Market Overview

Discusses key economic indicators and trade statistics, which countries are dominant in the market, and other issues that affect trade.

Last published date: 2022-01-07

Japan is one of the most important trade and investment partners for the United States. In 2020, bilateral U.S.-Japan trade in goods and services was worth $253 billion.  Both exports and imports decreased versus 2019, as the Covid-19 pandemic hurt demand. U.S. goods exports to Japan were $64 billion, while services exports were $38 billion, for a total of $102 billion, down 18 percent from 2019. Top U.S. exports to Japan include civilian aircraft and parts, industrial machines, liquified propane, meat, corn, soybeans, pharmaceuticals, and medical devices. Imports of goods from Japan were$120 billion, and services imports were about $31 billion, for a total of $151 billion, down 16.4 percent from last year. Top U.S. imports from Japan are autos, auto parts, and electronics. Japan is the fourth-largest export market and trading partner for the United States, which has a trade deficit with Japan of $56 billion in goods (principally autos and related parts) and a trade surplus of $7 billion in services.  (Information from USTR and the U.S. Census Bureau.)

As of 2020, Japan is the largest source of foreign direct investment (FDI) into the United States, with an FDI stock of $679 billion. Japan’s FDI position in the U.S. on a historical cost basis has grown every year for the past ten years, from $238 billion in 2009. Direct investment in the United States by Japanese companies is predominantly in manufacturing, particularly transportation equipment (e.g., autos). These investments support U.S. jobs (close to one million) and contribute to U.S. economic output and exports. (Please see the SelectUSA FDI Fact Sheet on Japan.)

There are several reasons for American firms to participate in the Japanese market. In addition to its size and wealth, Japanese business partners expose American companies to new technology, rigorous competition, and – in some cases – the opportunity to partner with Japanese firms in third markets.

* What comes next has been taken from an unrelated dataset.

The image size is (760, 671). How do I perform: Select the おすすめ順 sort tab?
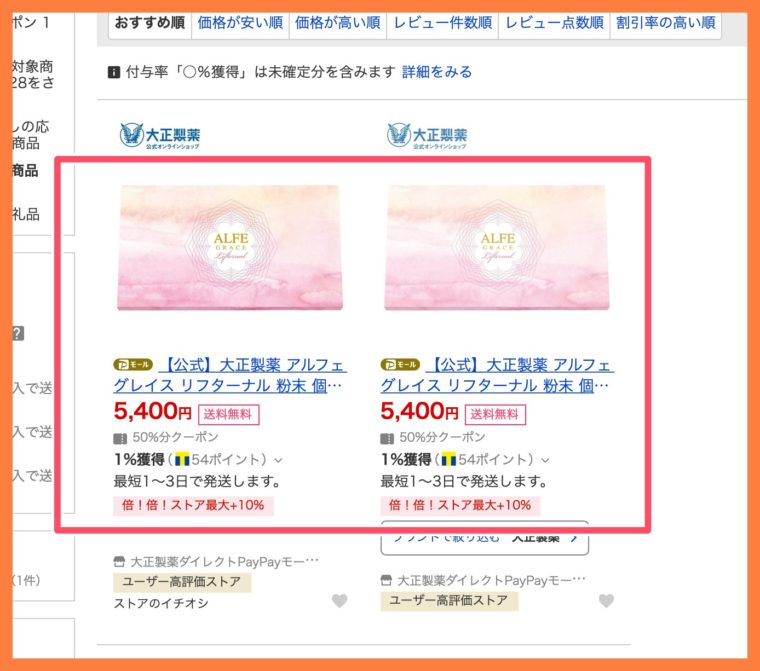150,23
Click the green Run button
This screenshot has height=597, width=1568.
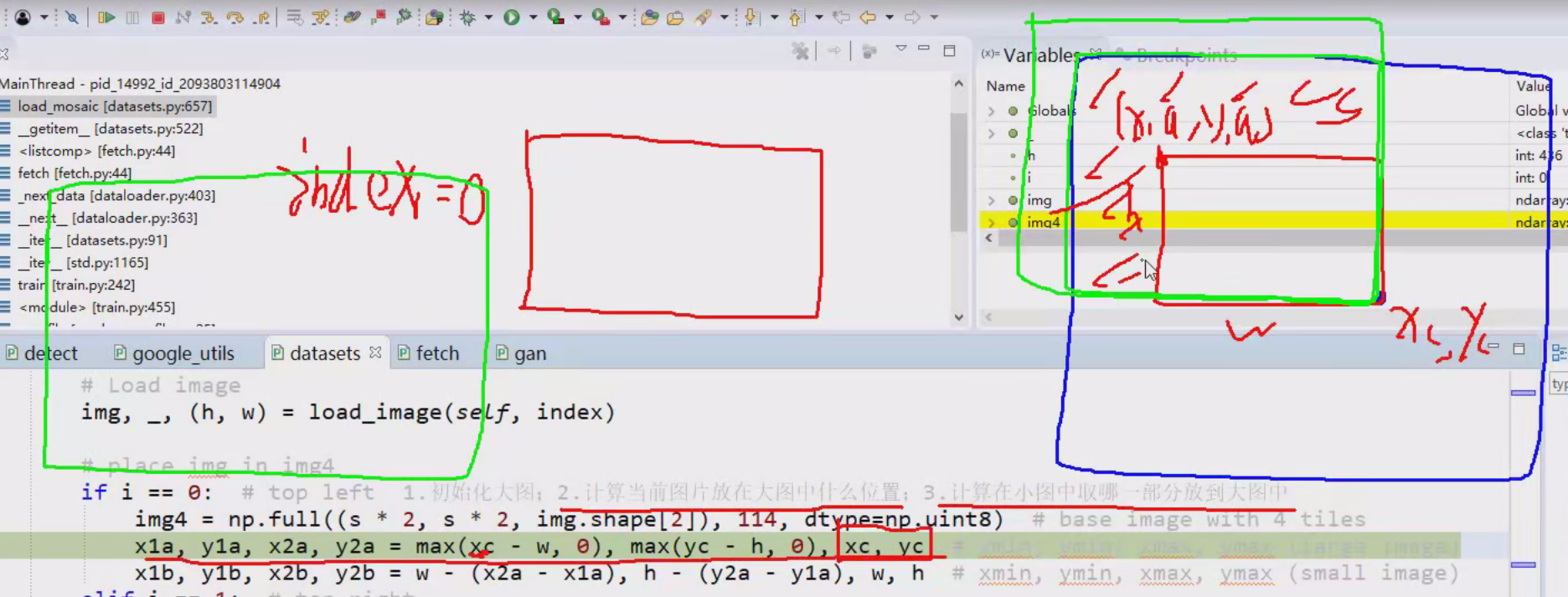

Why Do Business with Japan?

  • Japan is the third largest economy in the world after the United States and China. It is the fourth largest importer of U.S. products after Canada, Mexico, and China. Japan is a key member of the international trade system with a market that respects the rule of law and provides strong protections for intellectual and real property rights.
  • Japan’s consumer economy is large, broad-based, and sophisticated. Per capita income of $42,197 underpins its strength as a consumer market.
  • Japan is highly dependent upon the import of natural resources. Japan has, for example, been for decades the world’s largest importer of liquefied natural gas (LNG).  It has also been the world’s largest net buyer of food products. The United States is Japan’s leading supplier of agricultural imports, as well as agricultural capital equipment and related technologies.
  • Japan’s rapidly aging and declining population continue to send ripple effects through its society and economy, shaping present and future demand in economic spheres as disparate as robotics and pharmaceuticals, franchising, and real estate.
  • Japan’s strategic alliance and deep economic integration with the United States presents opportunities in advanced sectors such as space, defense, and security. Japan is a leading importer of U.S. aerospace and defense equipment and, increasingly, an integrated co- developer. Related growth sectors include defense procurement, advanced manufacturing, and cyber security solutions.

Demographics

Japan’s population is declining as it ages rapidly. The population may decrease by as much as one third by 2060, from 127 million to 87 million. The proportion of the population older than 65 will rise from 27% today to 40% by 2060. The Japanese Government and business community seek to offset the effects of this demographic decline on economic growth and government budget resources, but Japan’s aging and declining population will shape demand and opportunities throughout the economy. 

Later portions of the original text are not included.